§ **TASK TO COMPLETE**
What is needed is an exact copy of every entry.

§ **EXERCISE DATA**
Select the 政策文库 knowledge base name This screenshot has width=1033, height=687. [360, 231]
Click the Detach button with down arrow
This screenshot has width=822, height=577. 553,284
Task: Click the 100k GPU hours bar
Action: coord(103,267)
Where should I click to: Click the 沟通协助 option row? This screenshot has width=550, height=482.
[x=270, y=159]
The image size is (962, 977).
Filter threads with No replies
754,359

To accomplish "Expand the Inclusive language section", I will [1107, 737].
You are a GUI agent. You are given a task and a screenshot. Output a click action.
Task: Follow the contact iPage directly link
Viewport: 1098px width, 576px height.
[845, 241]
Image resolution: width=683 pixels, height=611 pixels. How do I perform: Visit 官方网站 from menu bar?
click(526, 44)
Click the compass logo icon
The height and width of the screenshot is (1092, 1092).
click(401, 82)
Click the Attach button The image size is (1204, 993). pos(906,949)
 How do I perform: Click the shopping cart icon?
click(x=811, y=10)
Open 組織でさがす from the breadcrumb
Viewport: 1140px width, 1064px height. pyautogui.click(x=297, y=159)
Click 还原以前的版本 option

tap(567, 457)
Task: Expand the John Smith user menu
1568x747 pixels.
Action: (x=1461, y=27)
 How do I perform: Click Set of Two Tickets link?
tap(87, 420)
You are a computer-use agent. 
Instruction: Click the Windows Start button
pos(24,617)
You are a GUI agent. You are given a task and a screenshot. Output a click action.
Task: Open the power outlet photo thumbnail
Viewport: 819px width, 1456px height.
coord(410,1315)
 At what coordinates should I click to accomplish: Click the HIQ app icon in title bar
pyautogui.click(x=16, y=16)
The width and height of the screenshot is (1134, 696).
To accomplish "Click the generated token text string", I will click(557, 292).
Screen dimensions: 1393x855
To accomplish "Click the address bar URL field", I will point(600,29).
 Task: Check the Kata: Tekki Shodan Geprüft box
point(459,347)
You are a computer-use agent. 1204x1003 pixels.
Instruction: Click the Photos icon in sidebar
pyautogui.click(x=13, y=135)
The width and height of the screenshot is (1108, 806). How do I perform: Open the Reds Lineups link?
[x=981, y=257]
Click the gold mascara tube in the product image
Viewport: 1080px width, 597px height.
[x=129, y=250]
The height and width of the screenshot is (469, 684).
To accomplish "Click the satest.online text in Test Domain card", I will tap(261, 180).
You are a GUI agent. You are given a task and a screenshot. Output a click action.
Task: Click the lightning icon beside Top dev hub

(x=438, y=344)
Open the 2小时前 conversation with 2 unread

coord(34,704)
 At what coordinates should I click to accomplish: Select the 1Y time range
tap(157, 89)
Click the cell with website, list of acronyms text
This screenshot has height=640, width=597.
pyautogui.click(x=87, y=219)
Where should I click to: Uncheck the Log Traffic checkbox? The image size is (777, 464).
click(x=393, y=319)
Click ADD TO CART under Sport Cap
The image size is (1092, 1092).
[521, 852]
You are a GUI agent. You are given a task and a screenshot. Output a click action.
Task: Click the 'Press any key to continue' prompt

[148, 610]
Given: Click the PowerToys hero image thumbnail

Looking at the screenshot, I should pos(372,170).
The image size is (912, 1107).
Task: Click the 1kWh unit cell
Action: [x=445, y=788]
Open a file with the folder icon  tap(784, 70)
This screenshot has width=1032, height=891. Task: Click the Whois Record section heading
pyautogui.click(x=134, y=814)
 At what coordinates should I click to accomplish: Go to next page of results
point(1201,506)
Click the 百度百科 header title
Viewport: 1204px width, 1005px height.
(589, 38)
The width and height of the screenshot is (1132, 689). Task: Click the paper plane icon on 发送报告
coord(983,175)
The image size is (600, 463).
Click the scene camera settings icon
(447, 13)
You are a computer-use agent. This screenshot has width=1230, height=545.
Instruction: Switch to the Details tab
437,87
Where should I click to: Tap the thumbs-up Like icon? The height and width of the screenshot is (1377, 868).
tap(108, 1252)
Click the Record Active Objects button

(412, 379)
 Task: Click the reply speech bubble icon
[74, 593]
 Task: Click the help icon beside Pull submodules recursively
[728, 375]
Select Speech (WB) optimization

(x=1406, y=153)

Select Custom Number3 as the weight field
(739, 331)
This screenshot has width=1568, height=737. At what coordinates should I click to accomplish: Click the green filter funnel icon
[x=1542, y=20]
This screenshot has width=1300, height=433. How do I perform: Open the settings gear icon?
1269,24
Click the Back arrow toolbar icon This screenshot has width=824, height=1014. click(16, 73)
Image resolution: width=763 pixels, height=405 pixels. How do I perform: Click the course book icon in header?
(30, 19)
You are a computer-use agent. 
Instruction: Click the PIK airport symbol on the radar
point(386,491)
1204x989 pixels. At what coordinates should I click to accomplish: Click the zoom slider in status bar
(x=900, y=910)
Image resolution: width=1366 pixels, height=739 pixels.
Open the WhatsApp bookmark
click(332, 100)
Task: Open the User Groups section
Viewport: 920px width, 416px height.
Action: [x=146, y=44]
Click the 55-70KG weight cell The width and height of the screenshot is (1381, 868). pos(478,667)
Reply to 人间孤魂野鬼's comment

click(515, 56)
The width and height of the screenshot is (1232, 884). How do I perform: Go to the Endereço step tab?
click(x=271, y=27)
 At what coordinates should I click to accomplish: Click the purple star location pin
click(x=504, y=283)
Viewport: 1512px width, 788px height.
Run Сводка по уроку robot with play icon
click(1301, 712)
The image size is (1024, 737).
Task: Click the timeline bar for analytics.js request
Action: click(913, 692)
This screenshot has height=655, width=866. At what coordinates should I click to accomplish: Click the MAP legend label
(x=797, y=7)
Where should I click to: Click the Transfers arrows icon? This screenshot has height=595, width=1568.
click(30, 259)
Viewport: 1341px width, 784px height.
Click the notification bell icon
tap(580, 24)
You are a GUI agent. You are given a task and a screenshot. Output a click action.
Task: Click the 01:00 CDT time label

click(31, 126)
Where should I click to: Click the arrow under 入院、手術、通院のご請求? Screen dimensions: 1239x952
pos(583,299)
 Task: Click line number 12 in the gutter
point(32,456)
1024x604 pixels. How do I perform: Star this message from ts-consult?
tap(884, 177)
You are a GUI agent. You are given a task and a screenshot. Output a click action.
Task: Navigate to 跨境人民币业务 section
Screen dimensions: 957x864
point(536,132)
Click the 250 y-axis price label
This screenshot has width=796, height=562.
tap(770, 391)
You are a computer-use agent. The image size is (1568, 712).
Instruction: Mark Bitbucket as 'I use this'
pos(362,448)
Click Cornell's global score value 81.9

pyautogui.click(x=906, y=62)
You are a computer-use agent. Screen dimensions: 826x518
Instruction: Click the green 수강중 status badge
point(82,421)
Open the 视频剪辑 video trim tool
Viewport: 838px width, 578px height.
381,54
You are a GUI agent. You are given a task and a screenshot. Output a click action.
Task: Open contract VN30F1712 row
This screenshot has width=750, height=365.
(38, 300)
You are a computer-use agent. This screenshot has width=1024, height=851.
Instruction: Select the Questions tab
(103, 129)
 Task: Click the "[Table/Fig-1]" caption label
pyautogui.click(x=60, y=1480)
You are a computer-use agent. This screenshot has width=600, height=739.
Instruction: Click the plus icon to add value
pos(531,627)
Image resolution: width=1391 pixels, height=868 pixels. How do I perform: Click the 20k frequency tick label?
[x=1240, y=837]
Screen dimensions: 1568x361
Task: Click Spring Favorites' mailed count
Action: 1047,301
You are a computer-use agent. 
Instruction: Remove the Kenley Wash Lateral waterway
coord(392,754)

§ **SOLUTION TO THIS EXERCISE**
Select the 政策文库 knowledge base name This screenshot has width=1033, height=687. [360, 231]
Click the Detach button with down arrow
This screenshot has width=822, height=577. 553,284
Task: Click the 100k GPU hours bar
Action: coord(103,267)
Where should I click to: Click the 沟通协助 option row? This screenshot has width=550, height=482.
[x=270, y=159]
The image size is (962, 977).
Filter threads with No replies
754,359

To accomplish "Expand the Inclusive language section", I will [1107, 737].
You are a GUI agent. You are given a task and a screenshot. Output a click action.
Task: Follow the contact iPage directly link
Viewport: 1098px width, 576px height.
[845, 241]
Image resolution: width=683 pixels, height=611 pixels. How do I perform: Visit 官方网站 from menu bar?
click(526, 44)
Click the compass logo icon
The height and width of the screenshot is (1092, 1092).
click(401, 82)
Click the Attach button The image size is (1204, 993). pos(906,949)
 How do I perform: Click the shopping cart icon?
click(x=811, y=10)
Open 組織でさがす from the breadcrumb
Viewport: 1140px width, 1064px height. pyautogui.click(x=297, y=159)
Click 还原以前的版本 option

tap(567, 457)
Task: Expand the John Smith user menu
1568x747 pixels.
Action: (x=1461, y=27)
 How do I perform: Click Set of Two Tickets link?
tap(87, 420)
You are a computer-use agent. 
Instruction: Click the Windows Start button
pos(24,617)
You are a GUI agent. You are given a task and a screenshot. Output a click action.
Task: Open the power outlet photo thumbnail
Viewport: 819px width, 1456px height.
coord(410,1315)
 At what coordinates should I click to accomplish: Click the HIQ app icon in title bar
pyautogui.click(x=16, y=16)
The width and height of the screenshot is (1134, 696).
To accomplish "Click the generated token text string", I will click(557, 292).
Screen dimensions: 1393x855
To accomplish "Click the address bar URL field", I will point(600,29).
 Task: Check the Kata: Tekki Shodan Geprüft box
point(459,347)
You are a computer-use agent. 1204x1003 pixels.
Instruction: Click the Photos icon in sidebar
pyautogui.click(x=13, y=135)
The width and height of the screenshot is (1108, 806). How do I perform: Open the Reds Lineups link?
[x=981, y=257]
Click the gold mascara tube in the product image
Viewport: 1080px width, 597px height.
[x=129, y=250]
The height and width of the screenshot is (469, 684).
To accomplish "Click the satest.online text in Test Domain card", I will tap(261, 180).
You are a GUI agent. You are given a task and a screenshot. Output a click action.
Task: Click the lightning icon beside Top dev hub

(x=438, y=344)
Open the 2小时前 conversation with 2 unread

coord(34,704)
 At what coordinates should I click to accomplish: Select the 1Y time range
tap(157, 89)
Click the cell with website, list of acronyms text
This screenshot has height=640, width=597.
pyautogui.click(x=87, y=219)
Where should I click to: Uncheck the Log Traffic checkbox? The image size is (777, 464).
click(x=393, y=319)
Click ADD TO CART under Sport Cap
The image size is (1092, 1092).
[521, 852]
You are a GUI agent. You are given a task and a screenshot. Output a click action.
Task: Click the 'Press any key to continue' prompt

[148, 610]
Given: Click the PowerToys hero image thumbnail

Looking at the screenshot, I should pos(372,170).
The image size is (912, 1107).
Task: Click the 1kWh unit cell
Action: [x=445, y=788]
Open a file with the folder icon  tap(784, 70)
This screenshot has width=1032, height=891. Task: Click the Whois Record section heading
pyautogui.click(x=134, y=814)
 At what coordinates should I click to accomplish: Go to next page of results
point(1201,506)
Click the 百度百科 header title
Viewport: 1204px width, 1005px height.
(589, 38)
The width and height of the screenshot is (1132, 689). Task: Click the paper plane icon on 发送报告
coord(983,175)
The image size is (600, 463).
Click the scene camera settings icon
(447, 13)
You are a computer-use agent. This screenshot has width=1230, height=545.
Instruction: Switch to the Details tab
437,87
Where should I click to: Tap the thumbs-up Like icon? The height and width of the screenshot is (1377, 868).
tap(108, 1252)
Click the Record Active Objects button

(412, 379)
 Task: Click the reply speech bubble icon
[74, 593]
 Task: Click the help icon beside Pull submodules recursively
[728, 375]
Select Speech (WB) optimization

(x=1406, y=153)

Select Custom Number3 as the weight field
(739, 331)
This screenshot has width=1568, height=737. At what coordinates should I click to accomplish: Click the green filter funnel icon
[x=1542, y=20]
This screenshot has width=1300, height=433. How do I perform: Open the settings gear icon?
1269,24
Click the Back arrow toolbar icon This screenshot has width=824, height=1014. click(16, 73)
Image resolution: width=763 pixels, height=405 pixels. How do I perform: Click the course book icon in header?
(30, 19)
You are a computer-use agent. 
Instruction: Click the PIK airport symbol on the radar
point(386,491)
1204x989 pixels. At what coordinates should I click to accomplish: Click the zoom slider in status bar
(x=900, y=910)
Image resolution: width=1366 pixels, height=739 pixels.
Open the WhatsApp bookmark
click(332, 100)
Task: Open the User Groups section
Viewport: 920px width, 416px height.
Action: [x=146, y=44]
Click the 55-70KG weight cell The width and height of the screenshot is (1381, 868). pos(478,667)
Reply to 人间孤魂野鬼's comment

click(515, 56)
The width and height of the screenshot is (1232, 884). How do I perform: Go to the Endereço step tab?
click(x=271, y=27)
 At what coordinates should I click to accomplish: Click the purple star location pin
click(x=504, y=283)
Viewport: 1512px width, 788px height.
Run Сводка по уроку robot with play icon
click(1301, 712)
The image size is (1024, 737).
Task: Click the timeline bar for analytics.js request
Action: click(913, 692)
This screenshot has height=655, width=866. At what coordinates should I click to accomplish: Click the MAP legend label
(x=797, y=7)
Where should I click to: Click the Transfers arrows icon? This screenshot has height=595, width=1568.
click(30, 259)
Viewport: 1341px width, 784px height.
Click the notification bell icon
tap(580, 24)
You are a GUI agent. You are given a task and a screenshot. Output a click action.
Task: Click the 01:00 CDT time label

click(31, 126)
Where should I click to: Click the arrow under 入院、手術、通院のご請求? Screen dimensions: 1239x952
pos(583,299)
 Task: Click line number 12 in the gutter
point(32,456)
1024x604 pixels. How do I perform: Star this message from ts-consult?
tap(884, 177)
You are a GUI agent. You are given a task and a screenshot. Output a click action.
Task: Navigate to 跨境人民币业务 section
Screen dimensions: 957x864
point(536,132)
Click the 250 y-axis price label
This screenshot has width=796, height=562.
tap(770, 391)
You are a computer-use agent. The image size is (1568, 712).
Instruction: Mark Bitbucket as 'I use this'
pos(362,448)
Click Cornell's global score value 81.9

pyautogui.click(x=906, y=62)
You are a computer-use agent. Screen dimensions: 826x518
Instruction: Click the green 수강중 status badge
point(82,421)
Open the 视频剪辑 video trim tool
Viewport: 838px width, 578px height.
381,54
You are a GUI agent. You are given a task and a screenshot. Output a click action.
Task: Open contract VN30F1712 row
This screenshot has width=750, height=365.
(38, 300)
You are a computer-use agent. This screenshot has width=1024, height=851.
Instruction: Select the Questions tab
(103, 129)
 Task: Click the "[Table/Fig-1]" caption label
pyautogui.click(x=60, y=1480)
You are a computer-use agent. This screenshot has width=600, height=739.
Instruction: Click the plus icon to add value
pos(531,627)
Image resolution: width=1391 pixels, height=868 pixels. How do I perform: Click the 20k frequency tick label?
[x=1240, y=837]
Screen dimensions: 1568x361
Task: Click Spring Favorites' mailed count
Action: 1047,301
You are a computer-use agent. 
Instruction: Remove the Kenley Wash Lateral waterway
coord(392,754)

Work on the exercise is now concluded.